Request for Statement of Account

You may submit a written request to the Canada Education Savings Program to obtain a statement of account. You will need to provide an original signed letter including the following information:

* your relationship with the beneficiary (custodial parent or subscriber),
* the given name and surname of the beneficiary,
* the beneficiary's social insurance number, date of birth, and,
* a return address of the person requesting the statement.

The request may be sent to the following address:

Canada Education Saving Program
Human Resources and Skills Development Canada
140 Promenade du Portage
Phase IV, Mailbag 4
Gatineau, QC K1A 0J9

Web Enquiries 

LINK

A response will be e-mailed to you within five business days.

Telephone

1-888-276-3624 (TTY: 1-866-260-7723)
Monday to Friday 8:00 a.m. to 5:00 p.m. Eastern Time
Service is available in English and French

* Telephone enquiries will be answered within three minutes.
* Responses to voice mail messages will be answered within one business day.

Note: You should have the child's Social Insurance Number ready for this call.

Mail

Letters will be answered within five business days of receipt.

The Canada Education Savings Program
Human Resources and Skills Development Canada
140 promenade du Portage, Phase IV, Mailstop: Bag 4
Gatineau, Quebec K1A 0J9

Please remember to include your return address if you would like a reply by mail.


----------



## Four Pillars (Apr 5, 2009)

What is the request for? Historical grant/contribution amounts?


----------



## Arcaneind (Apr 3, 2009)

*What you see is really all that I know...*



Four Pillars said:


> What is the request for? Historical grant/contribution amounts?


That is what I have asked for. That way I know how much historical room I have left and know when the grant is going to maximize.
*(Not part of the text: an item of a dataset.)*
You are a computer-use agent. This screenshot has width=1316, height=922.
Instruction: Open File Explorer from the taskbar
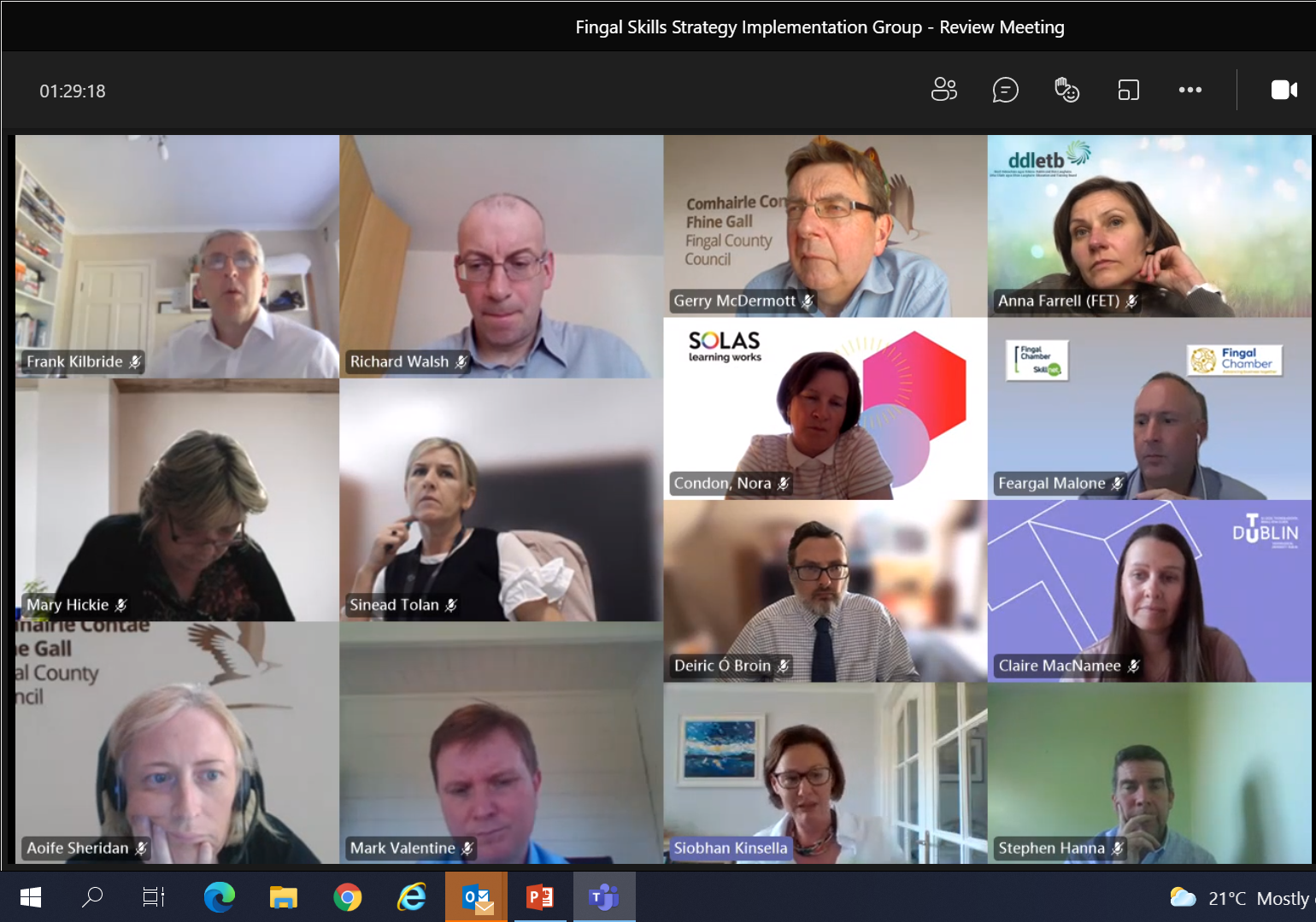[x=283, y=897]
I'll let everyone know what I get when it arrives.

According to the canlearn.ca site they are also committed to quick responses.


----------



## Arcaneind (Apr 3, 2009)

*What I got from the Canada Education Savings Program*

Today I received my response from Human Resources and Social Development Canada in the form of a "Statement of Account".

It's pretty straightforward with a table of our RESP contributions per year to each RESP Promoter (company) and the corresponding CESG that we received.

After that list is a similar table for Summary of Educational Assistance Program (EAPs), but since we don't have any, it is empty.

Lastly, it shows your child s "Lifetime Totals" for:
-Accumulated Grant Room (total available CESG once "requisite contributions have been made")
-Lifetime CESG Deposited (what they have given into the RESP)
-Lifetime CESG portion of EAP (amount of CESG paid out as an EAP)

Attached is a list of definitions.

Overall, I happy with a pretty quick response from the ol' Government of Canada and it was the information I was looking for.


----------



## Four Pillars (Apr 5, 2009)

Thanks a lot for the update.

This is great info - if I do a 2nd edition of my book, I'll include it.


----------